Tot op heden is niemand zeker of de beruchte Tongsnijders ooit hebben bestaan. In Gooik blijft de legende van de roversbende nog steeds brandend actueel. Op verscheidene plaatsen en door verscheidene items sluit de gemeente het bestaan van de Tongsnijders niet uit.
Extra informatie over het gebied
Bewoners van de Kesterheide hadden altijd een dubieuze reputatie bij de inwoners van de omliggende dorpen, terecht of onterecht. Al in de 15de eeuw had de heuvel de naam dat er volk woonde dat zich met criminele daden bezig hield. Ook toen de Fransen bij het einde van het ancien régime 'orde op zaken' kwamen stellen schreef de aangestelde commissaris dat Kesterheuvel werd bewoond door 'dievengezinnen'. Kesterheuvel was trouwens in 1798 de uitvalsbasis van een actie die kaderde in de Boerenkrijg.
De Romeinen hadden hier 2000 jaar geleden een kamp maar ook in de recentere geschiedenis is Kesterheuvel meermaals van strategisch belang gebleken. De 'ijzeren man' is daar een voorbeeld van: hij diende immers als geodetisch punt voor kartografie.
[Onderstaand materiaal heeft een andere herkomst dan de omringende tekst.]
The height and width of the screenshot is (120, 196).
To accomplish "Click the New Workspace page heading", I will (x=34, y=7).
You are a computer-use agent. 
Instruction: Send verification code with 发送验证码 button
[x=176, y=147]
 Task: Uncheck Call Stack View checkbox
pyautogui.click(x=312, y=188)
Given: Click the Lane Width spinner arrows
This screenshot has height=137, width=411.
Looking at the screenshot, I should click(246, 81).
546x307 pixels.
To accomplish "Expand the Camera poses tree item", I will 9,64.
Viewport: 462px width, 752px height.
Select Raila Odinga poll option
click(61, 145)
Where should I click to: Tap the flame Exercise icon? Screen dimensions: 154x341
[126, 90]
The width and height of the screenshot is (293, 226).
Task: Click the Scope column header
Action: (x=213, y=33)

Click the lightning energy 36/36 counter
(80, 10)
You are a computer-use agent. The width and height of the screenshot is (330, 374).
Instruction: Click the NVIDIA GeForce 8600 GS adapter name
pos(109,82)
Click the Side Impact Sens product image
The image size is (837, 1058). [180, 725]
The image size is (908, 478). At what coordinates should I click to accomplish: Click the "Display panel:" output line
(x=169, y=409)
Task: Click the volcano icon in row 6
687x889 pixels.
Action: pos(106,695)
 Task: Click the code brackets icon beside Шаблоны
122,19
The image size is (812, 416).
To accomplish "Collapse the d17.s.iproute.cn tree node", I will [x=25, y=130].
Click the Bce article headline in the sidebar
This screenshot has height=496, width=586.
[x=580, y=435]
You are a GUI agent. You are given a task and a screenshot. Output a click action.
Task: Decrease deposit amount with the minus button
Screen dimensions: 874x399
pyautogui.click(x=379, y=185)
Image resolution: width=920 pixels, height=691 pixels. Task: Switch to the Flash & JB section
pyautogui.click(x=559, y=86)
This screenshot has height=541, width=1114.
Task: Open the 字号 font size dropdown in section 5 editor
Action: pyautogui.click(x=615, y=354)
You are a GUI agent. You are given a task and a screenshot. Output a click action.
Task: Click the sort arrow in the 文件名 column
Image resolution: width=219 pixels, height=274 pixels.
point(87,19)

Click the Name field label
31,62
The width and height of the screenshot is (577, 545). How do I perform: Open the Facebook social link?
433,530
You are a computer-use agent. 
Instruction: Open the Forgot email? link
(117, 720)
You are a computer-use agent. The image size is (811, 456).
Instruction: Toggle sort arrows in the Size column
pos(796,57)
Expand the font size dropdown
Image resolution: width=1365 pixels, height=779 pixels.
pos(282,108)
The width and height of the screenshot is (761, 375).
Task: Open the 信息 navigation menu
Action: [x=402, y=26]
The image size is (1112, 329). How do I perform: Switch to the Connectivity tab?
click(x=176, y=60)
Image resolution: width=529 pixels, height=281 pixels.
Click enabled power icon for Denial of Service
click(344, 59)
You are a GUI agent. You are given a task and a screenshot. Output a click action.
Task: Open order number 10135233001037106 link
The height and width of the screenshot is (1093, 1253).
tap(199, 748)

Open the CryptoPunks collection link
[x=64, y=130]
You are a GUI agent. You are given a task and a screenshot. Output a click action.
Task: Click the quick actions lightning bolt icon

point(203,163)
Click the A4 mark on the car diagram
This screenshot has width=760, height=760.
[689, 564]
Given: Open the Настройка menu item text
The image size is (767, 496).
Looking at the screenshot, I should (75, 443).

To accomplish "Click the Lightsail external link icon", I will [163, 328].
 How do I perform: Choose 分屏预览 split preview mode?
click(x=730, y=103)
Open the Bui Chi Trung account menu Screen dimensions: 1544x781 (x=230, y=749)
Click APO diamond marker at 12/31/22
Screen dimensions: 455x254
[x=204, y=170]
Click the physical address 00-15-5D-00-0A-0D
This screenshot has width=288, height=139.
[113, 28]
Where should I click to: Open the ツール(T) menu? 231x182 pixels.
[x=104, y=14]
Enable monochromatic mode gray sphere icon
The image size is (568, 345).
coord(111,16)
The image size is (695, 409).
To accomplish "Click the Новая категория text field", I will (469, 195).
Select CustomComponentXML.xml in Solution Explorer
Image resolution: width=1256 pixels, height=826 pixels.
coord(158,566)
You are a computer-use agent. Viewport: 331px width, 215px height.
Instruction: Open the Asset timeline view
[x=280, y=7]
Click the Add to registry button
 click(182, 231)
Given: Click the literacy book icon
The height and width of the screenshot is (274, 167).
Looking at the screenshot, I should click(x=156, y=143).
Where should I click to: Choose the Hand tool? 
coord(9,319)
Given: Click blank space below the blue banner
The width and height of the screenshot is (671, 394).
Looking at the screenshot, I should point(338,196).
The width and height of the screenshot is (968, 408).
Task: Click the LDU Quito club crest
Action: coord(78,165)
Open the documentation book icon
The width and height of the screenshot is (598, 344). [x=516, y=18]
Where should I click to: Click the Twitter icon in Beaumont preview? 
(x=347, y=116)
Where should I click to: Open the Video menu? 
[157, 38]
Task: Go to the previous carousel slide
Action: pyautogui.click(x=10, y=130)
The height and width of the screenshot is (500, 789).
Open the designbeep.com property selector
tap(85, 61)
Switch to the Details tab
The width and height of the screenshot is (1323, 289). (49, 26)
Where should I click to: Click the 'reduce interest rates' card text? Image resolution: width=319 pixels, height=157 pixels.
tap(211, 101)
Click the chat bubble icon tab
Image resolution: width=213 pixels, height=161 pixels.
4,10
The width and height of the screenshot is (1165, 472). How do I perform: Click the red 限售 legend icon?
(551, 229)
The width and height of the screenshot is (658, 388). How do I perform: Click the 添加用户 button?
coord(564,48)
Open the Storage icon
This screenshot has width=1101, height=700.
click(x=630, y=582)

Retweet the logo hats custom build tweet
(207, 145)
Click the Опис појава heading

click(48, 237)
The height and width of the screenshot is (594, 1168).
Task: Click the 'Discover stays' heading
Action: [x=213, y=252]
Het maken en aanwenden van detailkaarten was in de 19de eeuw in de eerste plaats van militair belang.
Op de Kesterheuvel staan ook antennes. Onder meer de VRT had er een mast staan. De enige communicatiemast die er nu nog staat is van de NAVO en staat in verbinding met 'de witte bol'. Het terrein errond is afgesloten militair terrein.
In de aanloop naar WO II werd naar analogie met de KW-linie begin 1940 ook een 'ijzeren muur' opgetrokken tussen Waver en Ninove. Deze onbemande antitanklijn van 35 km liep over de Kesterheuvel maar is nutteloos gebleken.
De Bende van Nijvel
De Kesterheide wordt ook genoemd in de zaak van ‘De Bende van Nijvel’. Volgens Bende van Nijvel-journalist Guy Bouten is het mogelijk dat de bende hier onderdook na de terreur in Aalst op 9 november 1985. “Wat ik in het leegstaand NAVO-gebouw zag en de getuigenissen die ik hoorde, tartte elke verbeelding.” (meer info)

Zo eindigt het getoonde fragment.